Improving ZFS performance for large directories

Wed Jan 30 00:06:06 UTC 2013

On Jan 29, 2013, at 5:42 PM, Matthew Ahrens <mahrens at delphix.com> wrote:

> On Tue, Jan 29, 2013 at 3:20 PM, Kevin Day <toasty at dragondata.com> wrote:
> I'm prepared to try an L2arc cache device (with secondarycache=metadata),
> 
> You might first see how long it takes when everything is cached.  E.g. by doing this in the same directory several times.  This will give you a lower bound on the time it will take (or put another way, an upper bound on the improvement available from a cache device).
>  

Doing it twice back-to-back makes a bit of difference but it's still slow either way.

After not touching this directory for about 30 minutes:

# time ls -l >/dev/null
0.773u 2.665s 0:18.21 18.8%	35+2749k 3012+0io 0pf+0w

Immediately again:

# time ls -l > /dev/null
0.665u 1.077s 0:08.60 20.1%	35+2719k 556+0io 0pf+0w

18.2 vs 8.6 seconds is an improvement, but even the 8.6 seconds is longer than what I was expecting.

> 
> For a specific filesystem, nothing comes to mind, but I'm sure you could cobble something together with zdb.  There are several tools to determine the amount of metadata in a ZFS storage pool:
> 
>  - "zdb -bbb <pool>"
>      but this is unreliable on pools that are in use

I tried this and it consumed >16GB of memory after about 5 minutes so I had to kill it. I'll try it again during our next maintenance window where it can be the only thing running.

>  - "zpool scrub <pool>; <wait for scrub to complete>; echo '::walk spa|::zfs_blkstats' | mdb -k"
>     the scrub is slow, but this can be mitigated by setting the global variable zfs_no_scrub_io to 1.  If you don't have mdb or equivalent debugging tools on freebsd, you can manually look at <spa_t>->spa_dsl_pool->dp_blkstats.
> 
> In either case, the "LSIZE" is the size that's required for caching (in memory or on a l2arc cache device).  At a minimum you will need 512 bytes for each file, to cache the dnode_phys_t.

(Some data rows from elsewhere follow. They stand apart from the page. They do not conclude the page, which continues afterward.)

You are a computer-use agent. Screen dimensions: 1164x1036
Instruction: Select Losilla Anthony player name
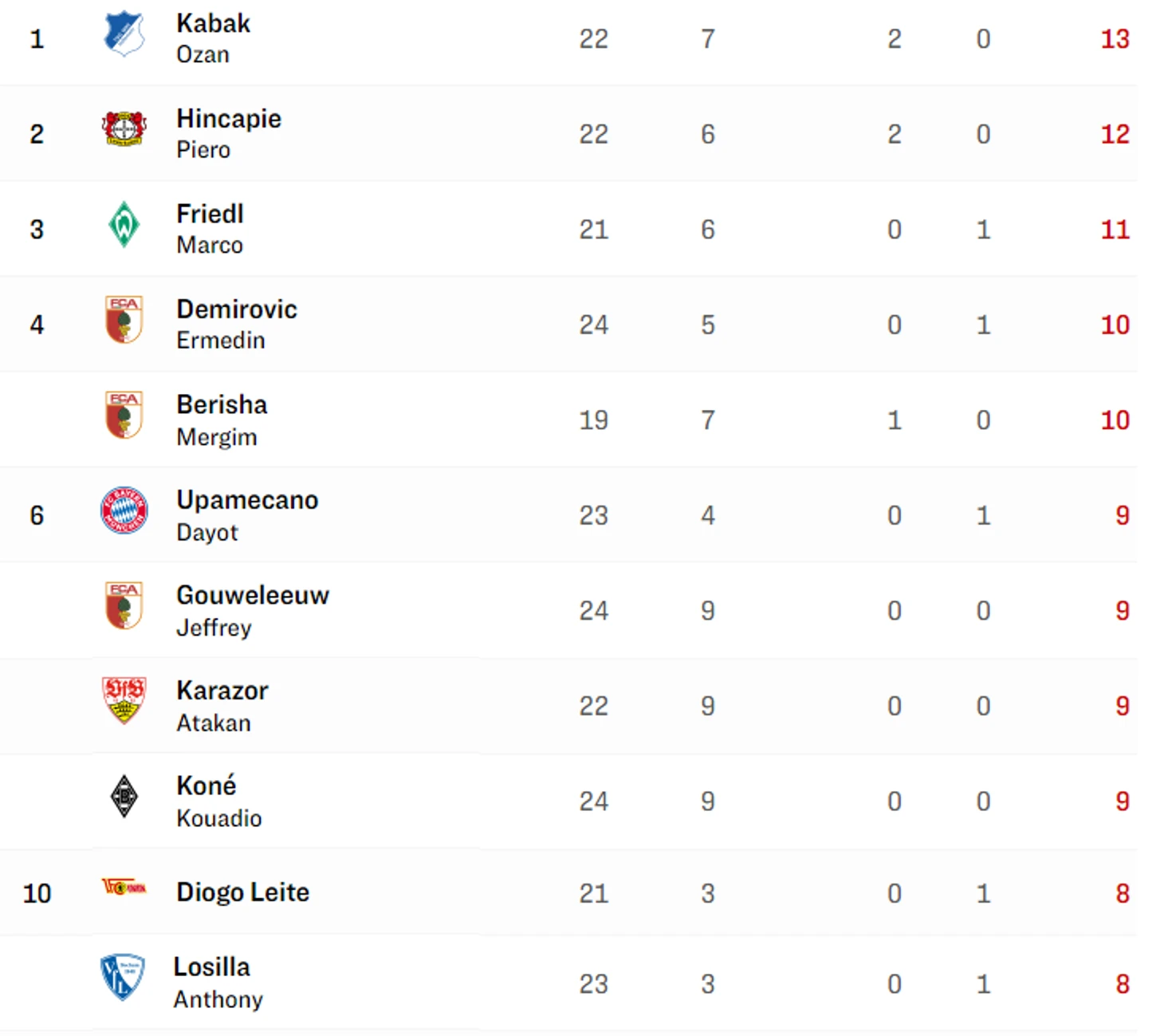[218, 983]
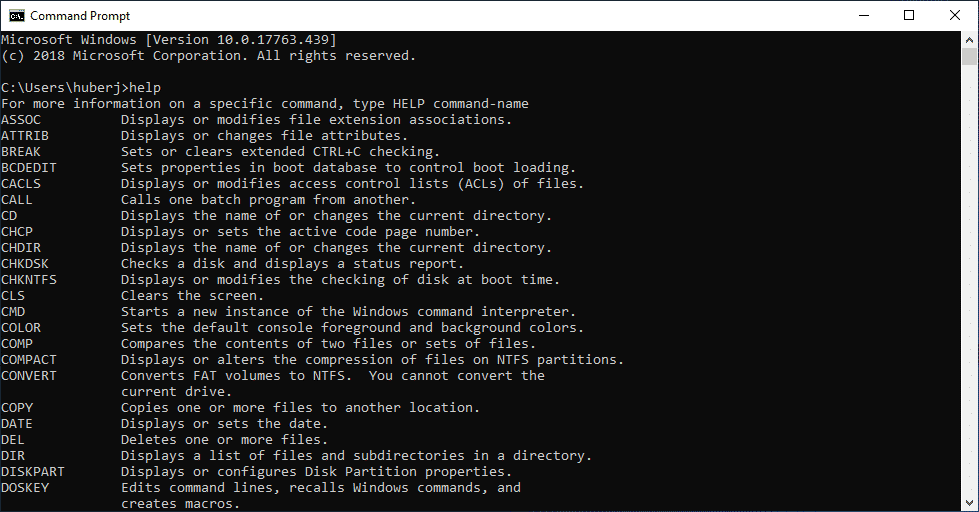Click the ASSOC command name

[x=21, y=119]
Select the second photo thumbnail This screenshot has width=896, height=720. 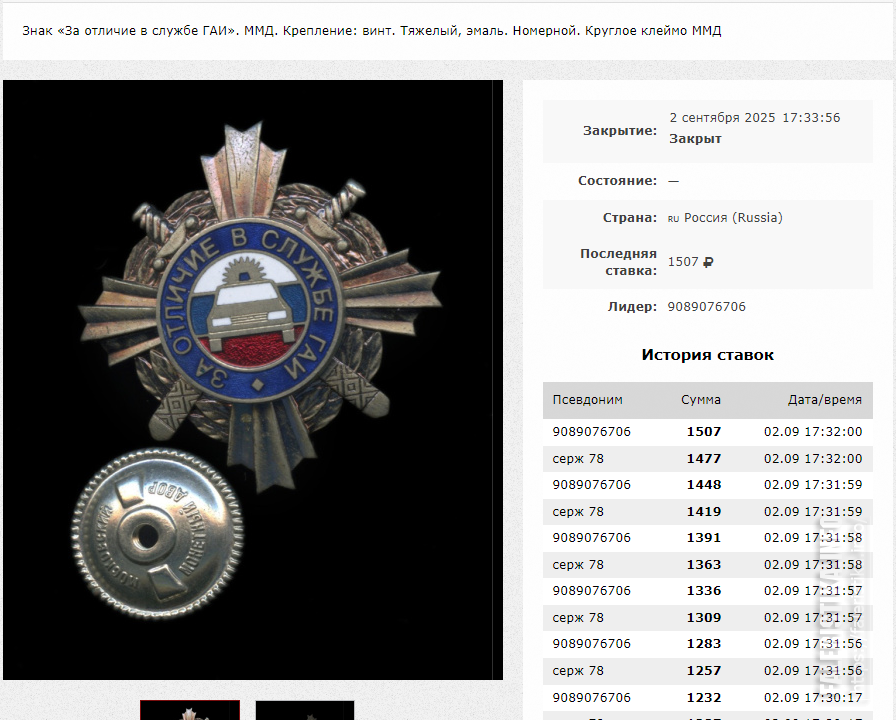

Okay, thanks a bunch. I'll try this on the next chance I get too.

I think some of the issue is that nothing is being allowed to stay cached long. We have several parallel rsyncs running at once that are basically scanning every directory as fast as they can, combined with a bunch of rsync, http and ftp clients. I'm guessing with all that activity things are getting shoved out pretty quickly.